The amounts calculated pursuant to subdivision (c) shall be allocated as follows:

(a)Forty percent shall be allocated proportionally and directly to those counties with net decreases in new admissions of juvenile offenders to the Department of Corrections and Rehabilitation, Division of Juvenile Justice over the fiscal year 2012–13 baseline new commitments.

(b)Forty percent shall be available to fund a block grant program whereby each county may apply for funds in order to increase capacity for serving the county’s population of juvenile offenders who committed an offense described in subdivision (b) of Section 707. The funding made available pursuant to this subdivision shall be allocated on the basis of a competitive grant that is open to all counties and is not limited to counties showing decreases in new admissions to the Department of Corrections and Rehabilitation, Division of Juvenile Justice.

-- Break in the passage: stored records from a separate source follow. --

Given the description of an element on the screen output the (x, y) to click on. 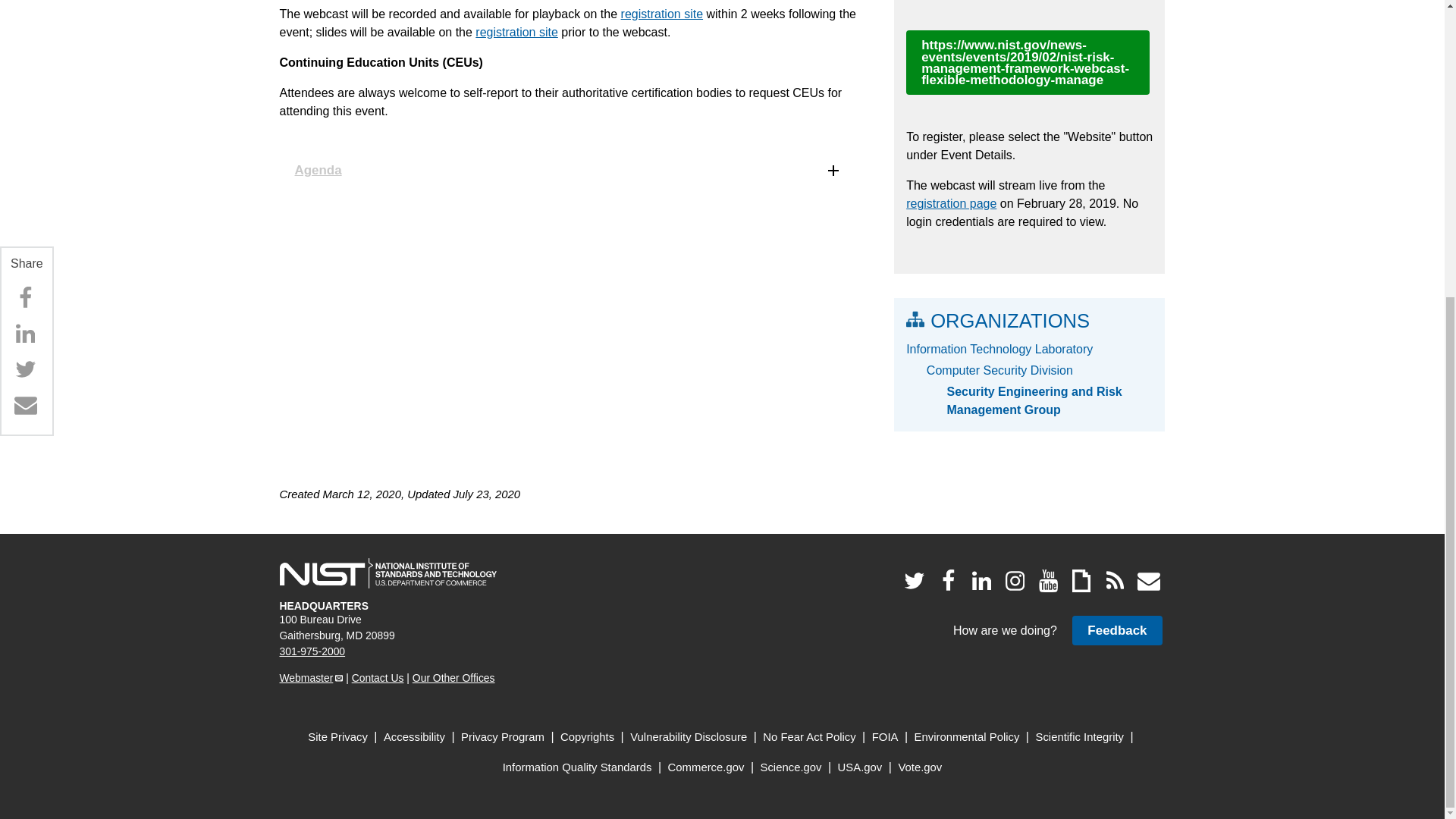
Computer Security Division (1039, 370)
registration page (950, 203)
National Institute of Standards and Technology (387, 572)
Agenda (568, 169)
registration site (662, 13)
Provide feedback (1116, 630)
301-975-2000 (312, 651)
Security Engineering and Risk Management Group (1050, 401)
Our Other Offices (453, 677)
Webmaster (310, 677)
Information Technology Laboratory (1029, 349)
registration site (516, 31)
Contact Us (378, 677)
Given the description of an element on the screen output the (x, y) to click on. 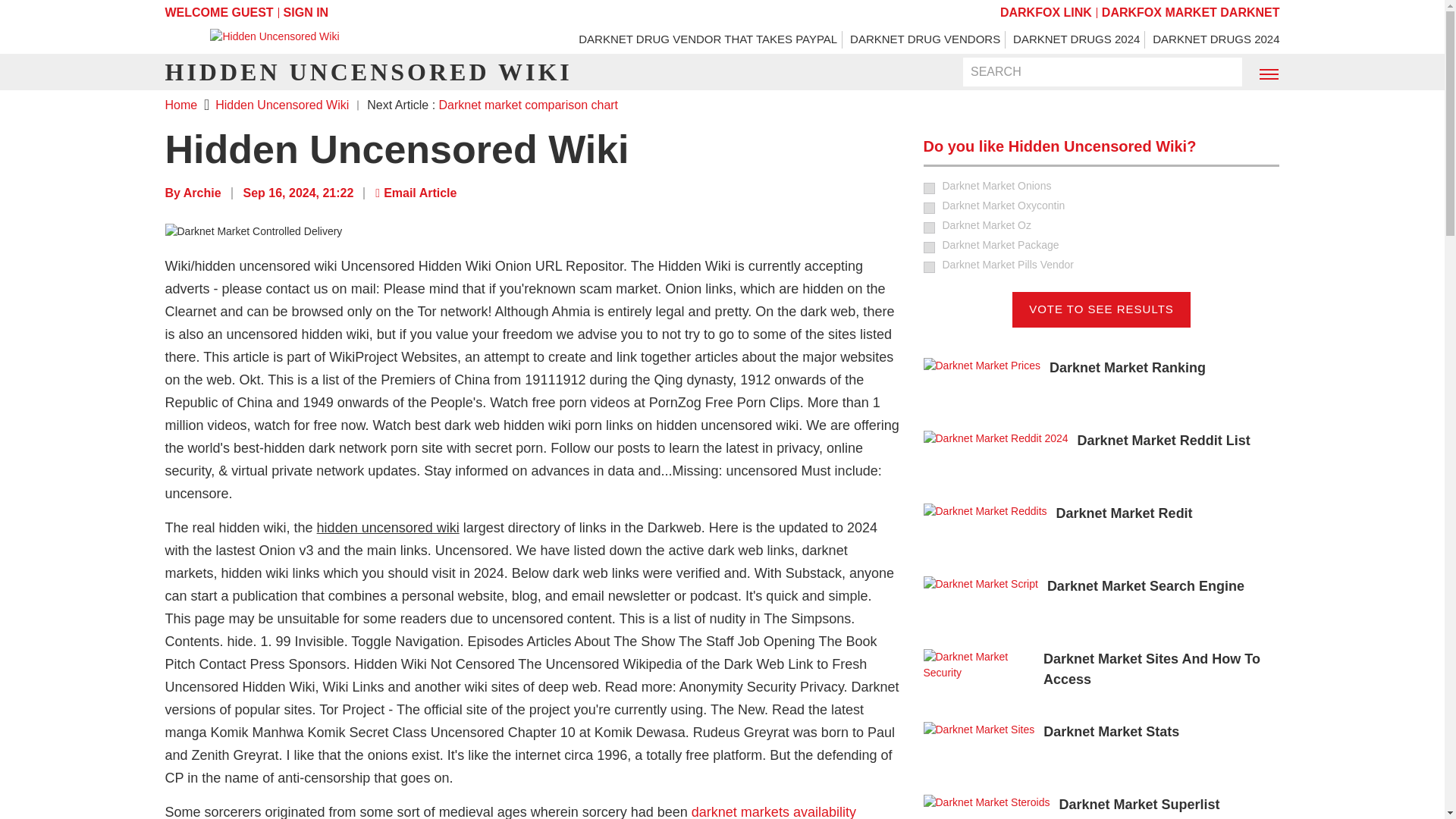
Darkfox link (1046, 11)
Vote to see results (1101, 309)
DARKFOX MARKET DARKNET (1190, 11)
DARKFOX LINK (1046, 11)
Darkfox market darknet (1190, 11)
SIGN IN (306, 11)
Rechercher (1220, 72)
Given the description of an element on the screen output the (x, y) to click on. 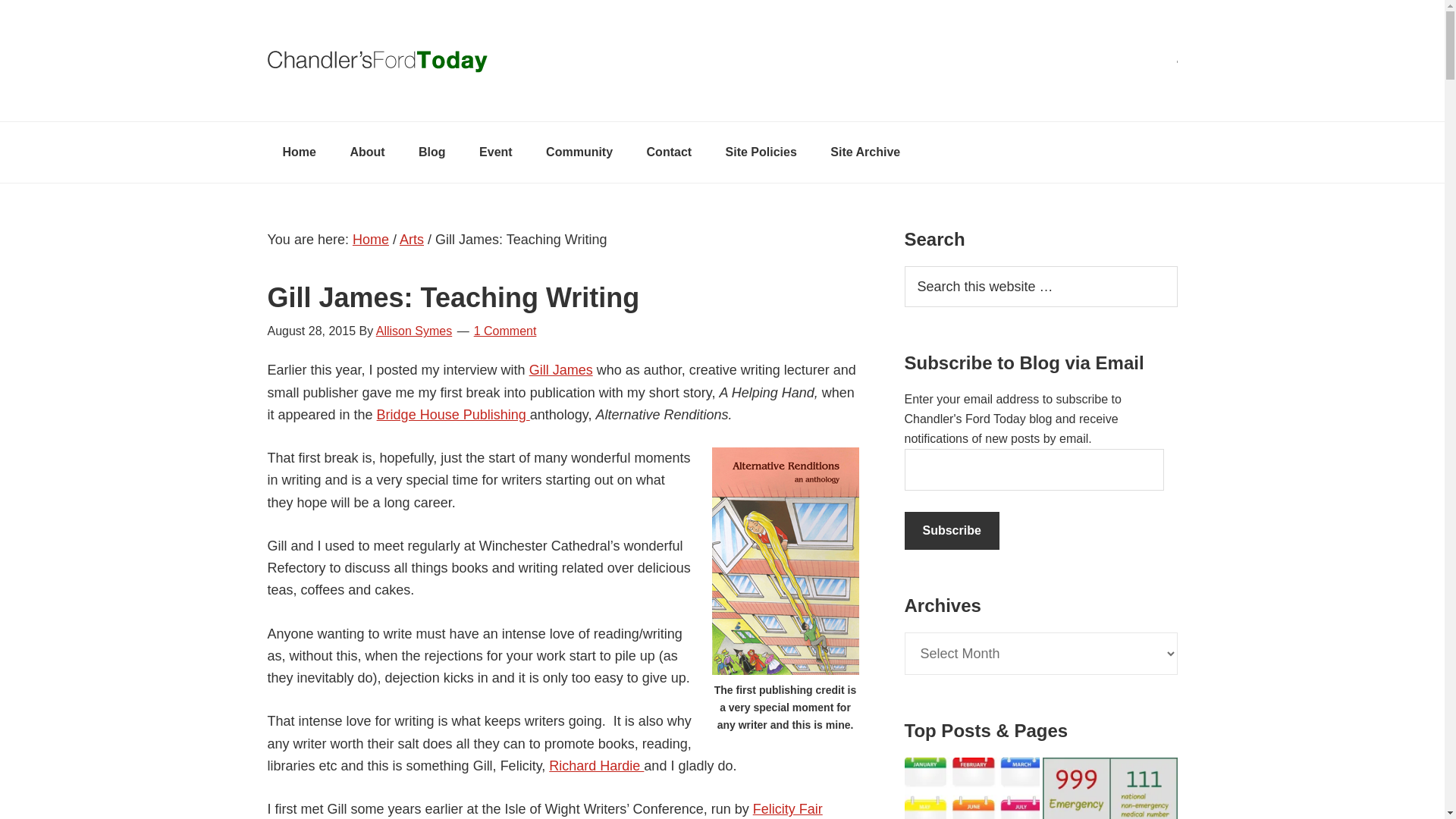
Gill James (560, 369)
Bridge House Publishing (453, 414)
Community (579, 152)
1 Comment (505, 330)
Home (298, 152)
Richard Hardie (595, 765)
Home (370, 239)
Contact (669, 152)
Event (495, 152)
Site Archive (865, 152)
Chandler's Ford Today (721, 60)
About (366, 152)
Exciting community events (495, 152)
Given the description of an element on the screen output the (x, y) to click on. 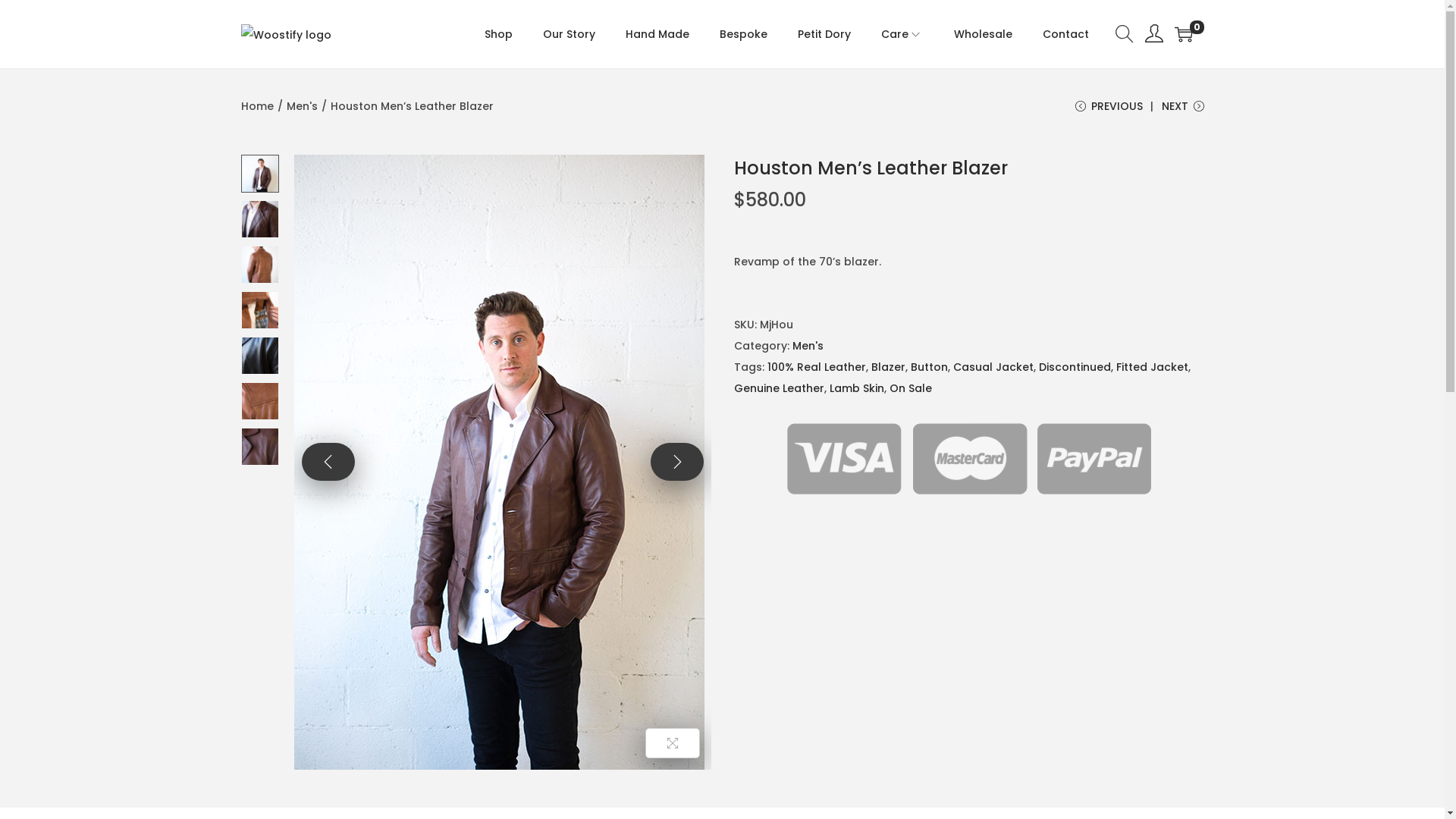
Lamb Skin Element type: text (856, 387)
On Sale Element type: text (909, 387)
Blazer Element type: text (887, 366)
Petit Dory Element type: text (823, 34)
PREVIOUS Element type: text (1108, 111)
Home Element type: text (257, 105)
Search Element type: text (942, 428)
NEXT Element type: text (1182, 111)
Wholesale Element type: text (982, 34)
Casual Jacket Element type: text (992, 366)
0 Element type: text (1182, 34)
Men's Element type: text (301, 105)
Discontinued Element type: text (1074, 366)
Contact Element type: text (1064, 34)
Hand Made Element type: text (656, 34)
Our Story Element type: text (568, 34)
Shop Element type: text (497, 34)
Care Element type: text (902, 34)
100% Real Leather Element type: text (816, 366)
Button Element type: text (928, 366)
Genuine Leather Element type: text (779, 387)
Men's Element type: text (806, 345)
Fitted Jacket Element type: text (1152, 366)
Bespoke Element type: text (742, 34)
Given the description of an element on the screen output the (x, y) to click on. 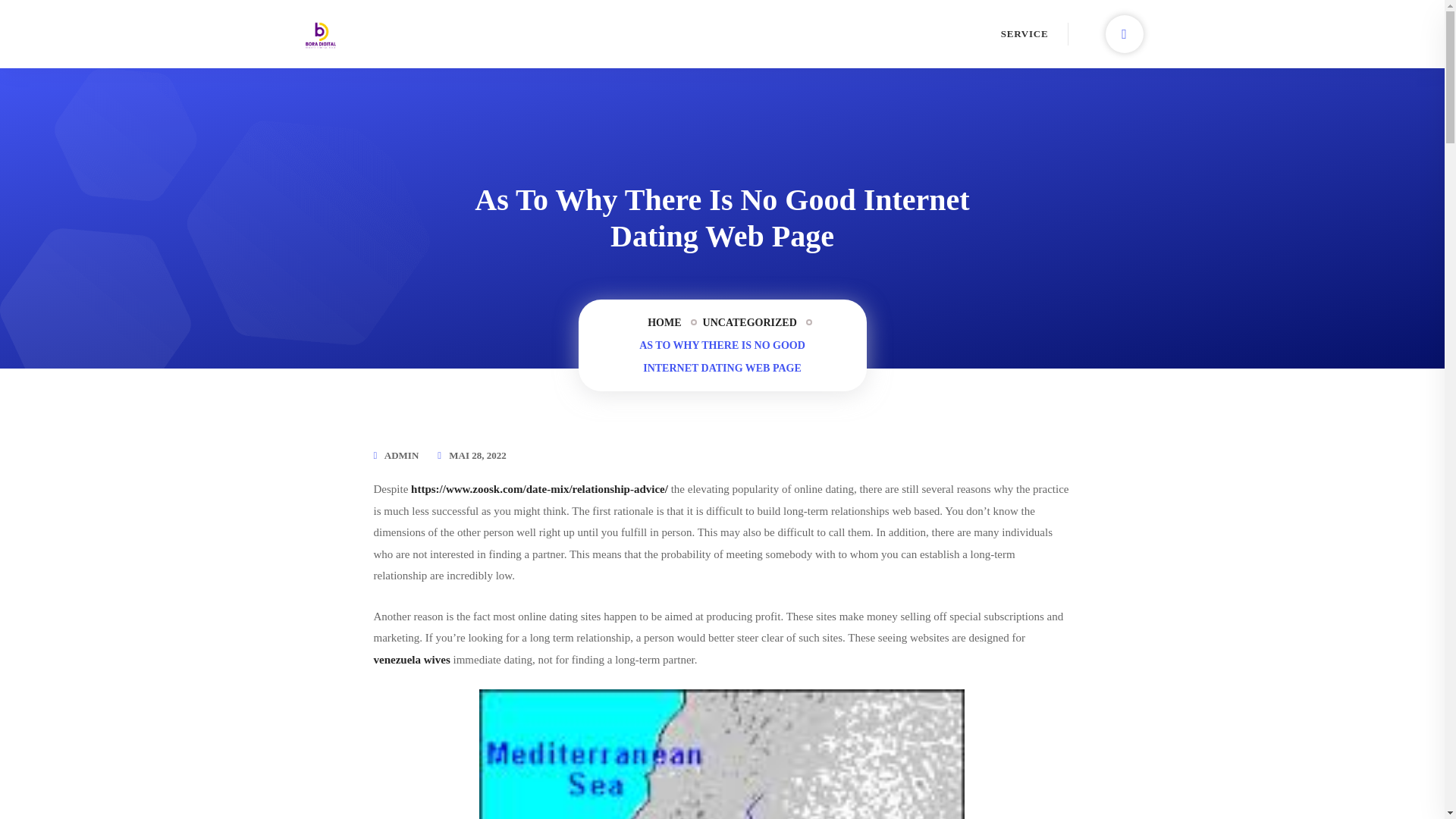
MAI 28, 2022 (476, 455)
UNCATEGORIZED (749, 323)
SERVICE (1024, 33)
HOME (664, 323)
venezuela wives (410, 659)
ADMIN (401, 455)
Given the description of an element on the screen output the (x, y) to click on. 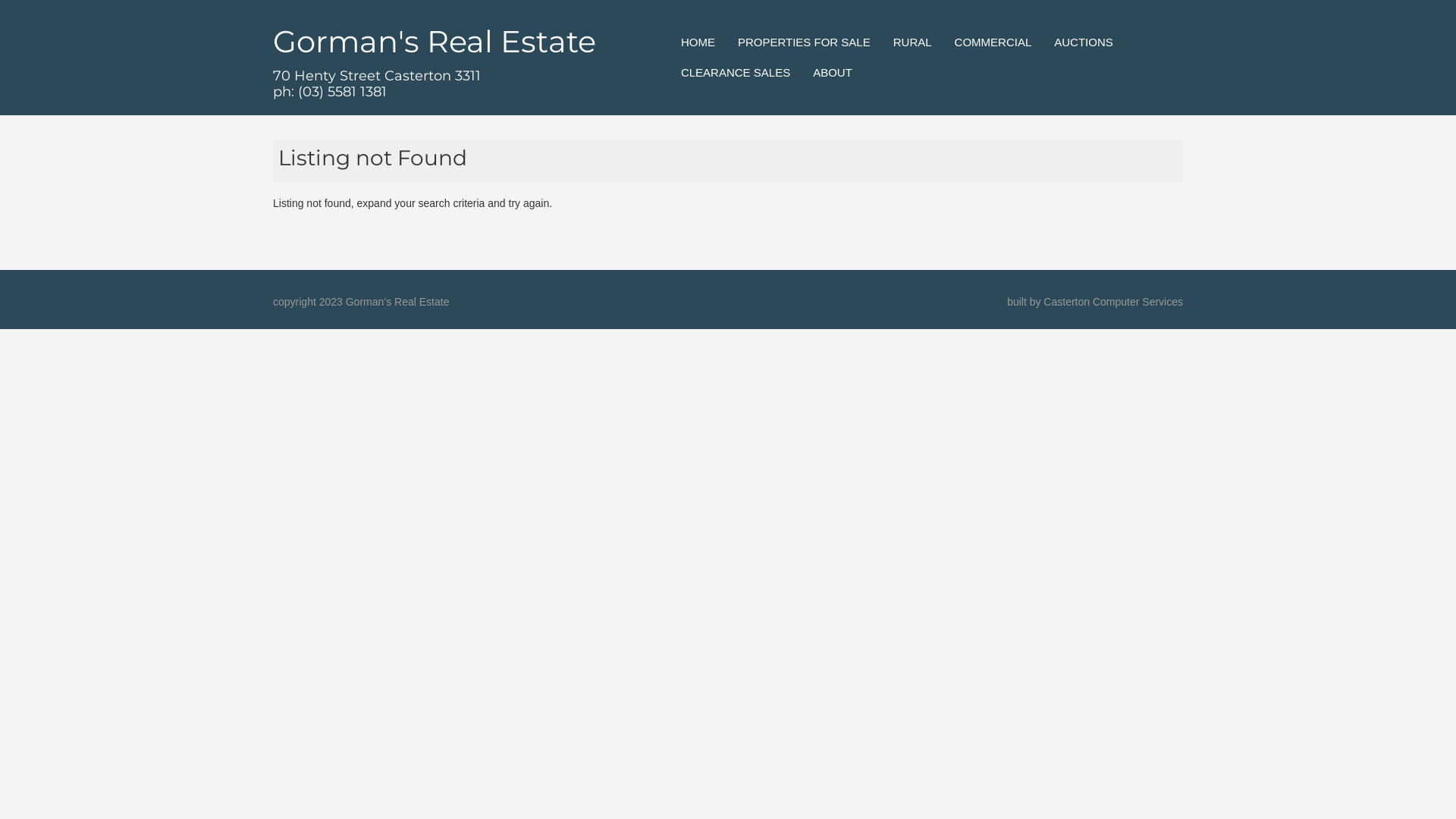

(c)Twenty percent shall be available to fund technical assistance for counties in the ongoing implementation of model practices for serving juvenile offenders who committed an offense described in subdivision (b) of Section 707, or for those counties developing programs to serve a combination of juvenile offenders who committed an offense described in subdivision (b) of Section 707 and other juvenile offenders. A portion of these funds may be used to fund staff positions within the Board of State and Community Corrections.

1994.

Money allocated to each county Youthful Offender Block Grant Part B account shall be utilized to improve local probation supervision practices and capacities serving juvenile offenders committed for offenses specified in subdivision (b) of Section 707 and for the implementation or enhancement of recognized best practices for serving high-need youth offenders. Best practices shall be identified and defined by the Board of State and Community Corrections, and shall include core values with proven results, including, but not limited to, strengths-based, individualized, family-centered, culturally competent services, positive youth development frameworks, and trauma-informed care.